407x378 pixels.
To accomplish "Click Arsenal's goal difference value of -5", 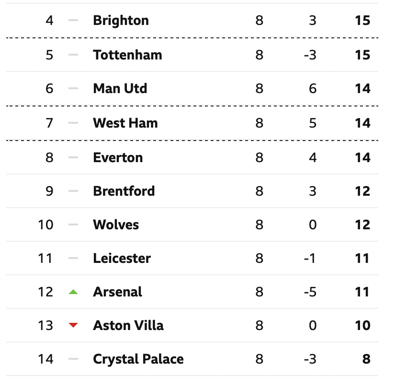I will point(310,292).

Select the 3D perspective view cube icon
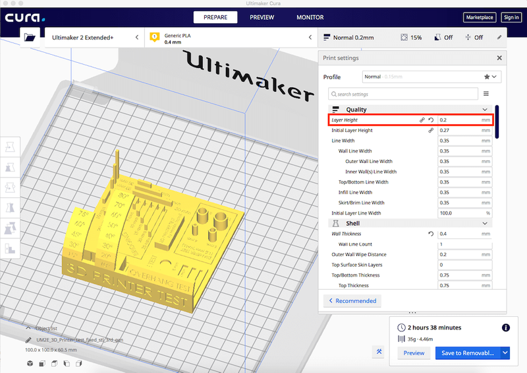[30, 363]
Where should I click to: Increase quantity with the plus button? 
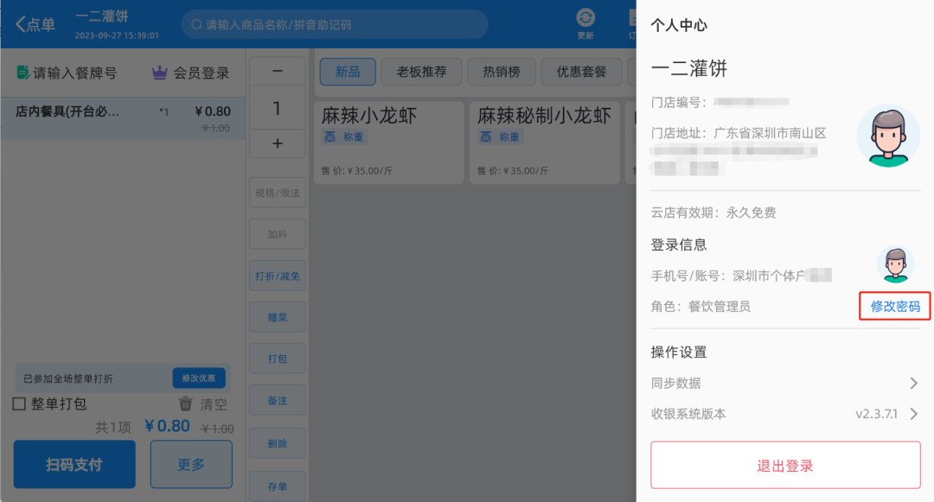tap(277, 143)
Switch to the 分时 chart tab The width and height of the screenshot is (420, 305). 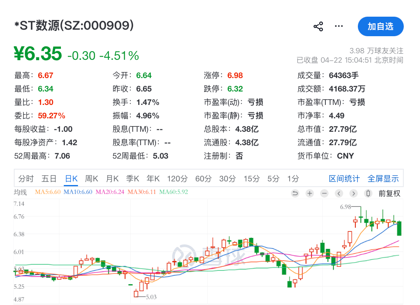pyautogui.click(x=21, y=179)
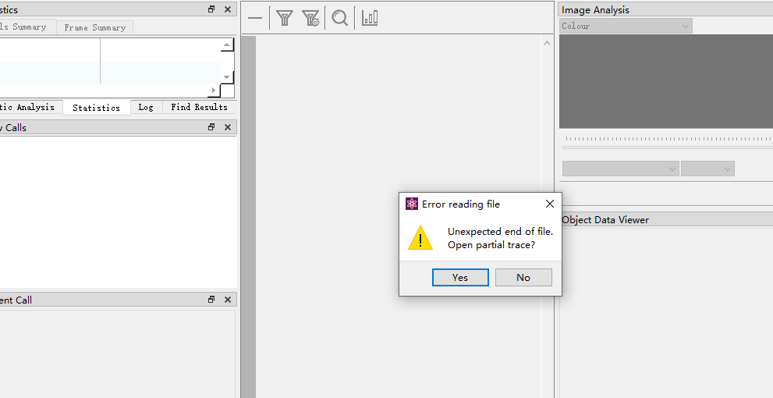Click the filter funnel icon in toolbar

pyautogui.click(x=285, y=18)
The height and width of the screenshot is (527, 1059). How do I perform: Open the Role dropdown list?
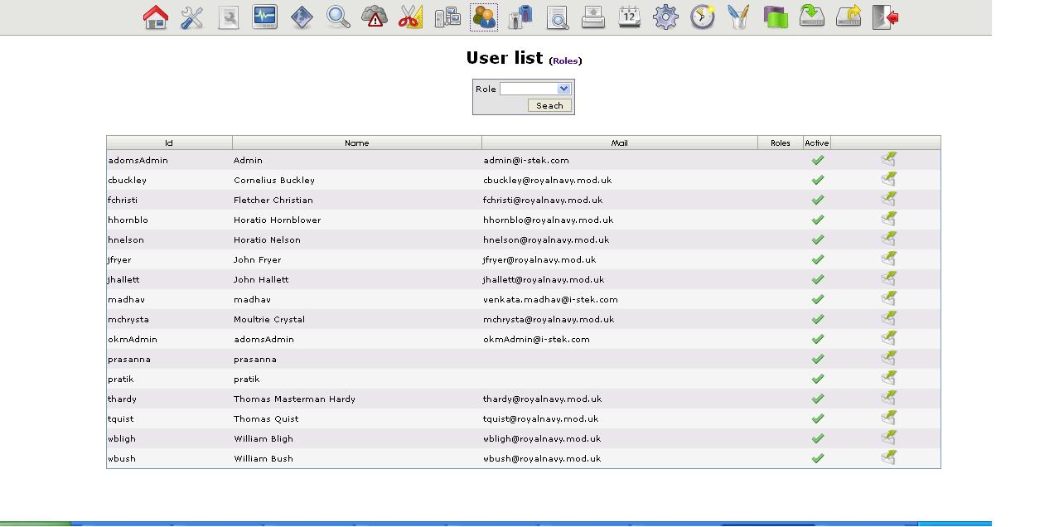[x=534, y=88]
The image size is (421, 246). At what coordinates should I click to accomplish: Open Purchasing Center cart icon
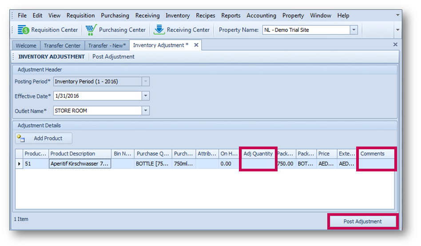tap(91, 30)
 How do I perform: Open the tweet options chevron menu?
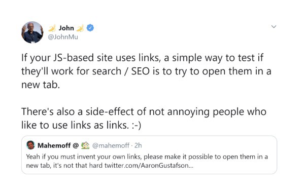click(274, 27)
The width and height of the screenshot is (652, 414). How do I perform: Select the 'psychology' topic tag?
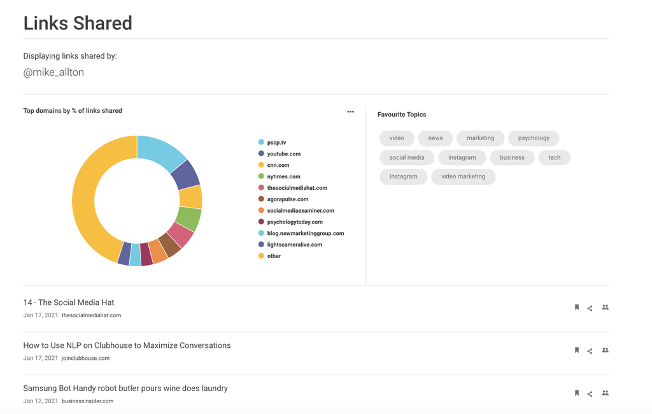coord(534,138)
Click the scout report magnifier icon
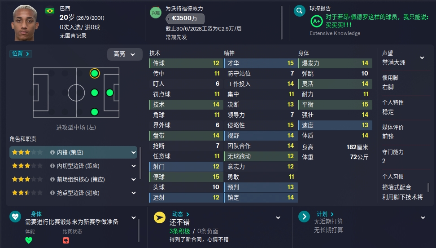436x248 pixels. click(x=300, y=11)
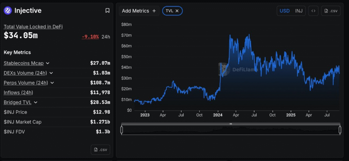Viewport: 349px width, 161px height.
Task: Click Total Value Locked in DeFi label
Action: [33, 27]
####
From the line with "How do I perform: Open the tweet" down to the final line of the entries above, repeat each line exactly; omit the pictures.

Solution below:
 How do I perform: Open the tweet options chevron menu?
click(274, 27)
The width and height of the screenshot is (652, 414). How do I perform: Select the 'psychology' topic tag?
coord(534,138)
Click the scout report magnifier icon
436x248 pixels. click(x=300, y=11)
Viewport: 349px width, 161px height.
Task: Click Total Value Locked in DeFi label
Action: [33, 27]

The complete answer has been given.